■ SHORT EXERCISE
Reproduce the material word for word from its first line through the line containing "Looking at the", including both. Leave the pictures out of your copy.

■ THE DATA
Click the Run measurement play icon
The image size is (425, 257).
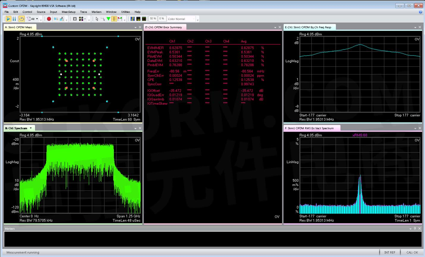coord(8,19)
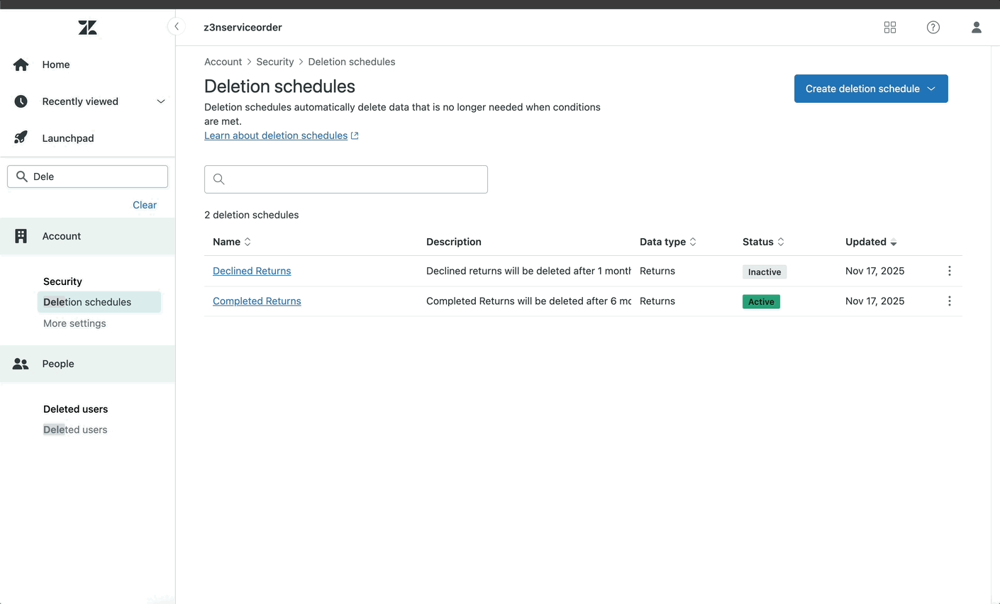Open Learn about deletion schedules
The image size is (1000, 604).
click(x=276, y=135)
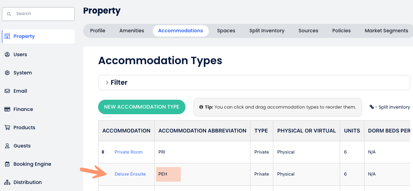This screenshot has width=413, height=191.
Task: Go to the Policies tab
Action: [342, 31]
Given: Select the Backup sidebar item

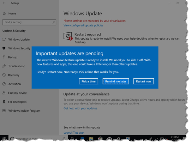Looking at the screenshot, I should click(x=13, y=58).
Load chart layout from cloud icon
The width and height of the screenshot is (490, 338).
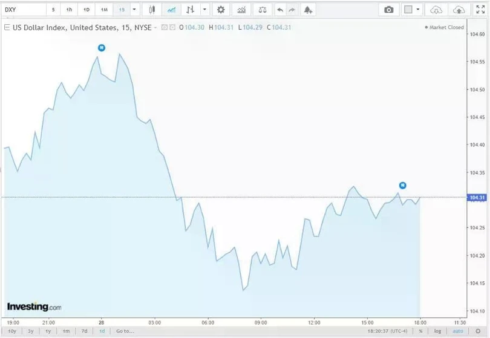436,10
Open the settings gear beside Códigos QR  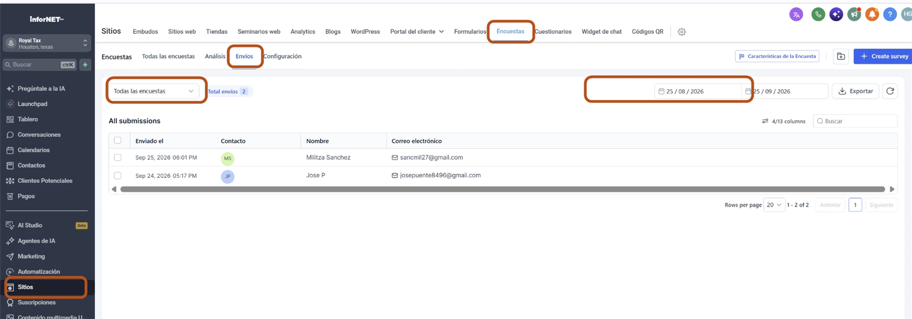(681, 32)
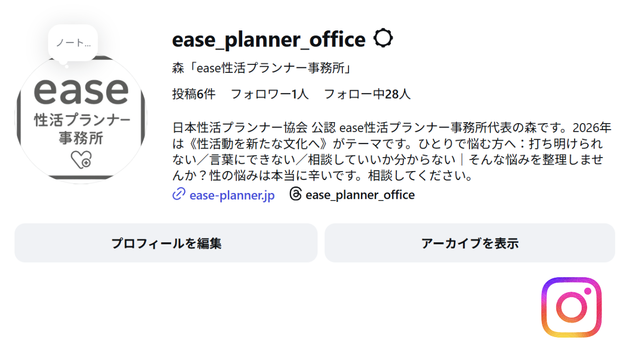Visit the ease-planner.jp website link
The height and width of the screenshot is (359, 638).
pos(231,195)
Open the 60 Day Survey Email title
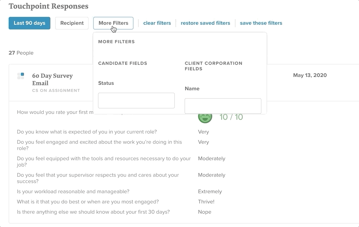Screen dimensions: 359x227 pos(52,79)
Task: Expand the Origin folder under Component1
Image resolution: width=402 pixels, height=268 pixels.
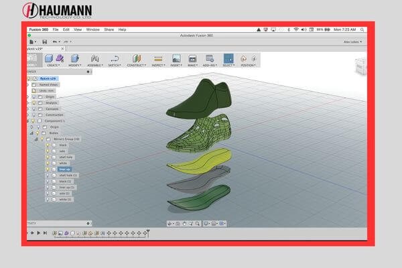Action: 31,127
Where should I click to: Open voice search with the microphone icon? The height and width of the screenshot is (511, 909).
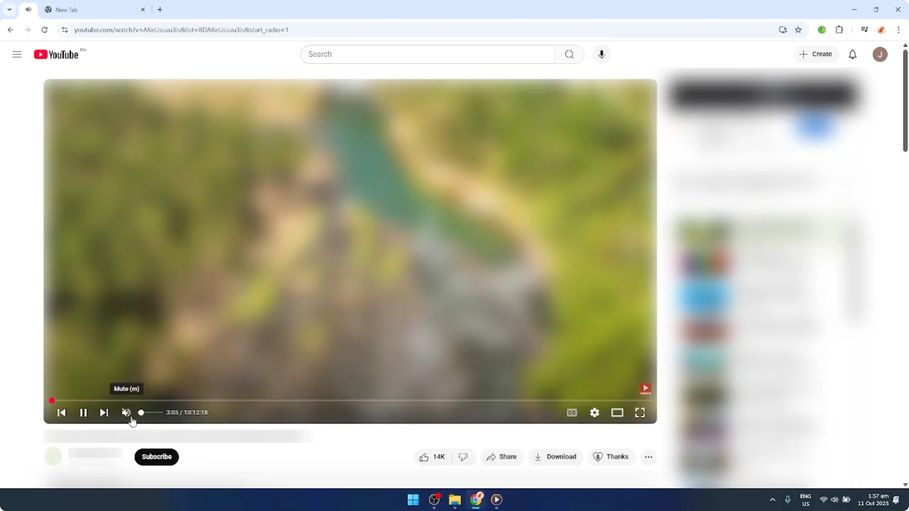click(601, 54)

■ RESPONSE TO THE TASK
Click the Run measurement play icon
The image size is (425, 257).
coord(8,19)
Open Learn about deletion schedules
The image size is (1000, 604).
click(x=276, y=135)
This screenshot has width=413, height=191.
Task: Go to the Policies tab
Action: [342, 31]
Given: Select the Backup sidebar item

Looking at the screenshot, I should click(x=13, y=58).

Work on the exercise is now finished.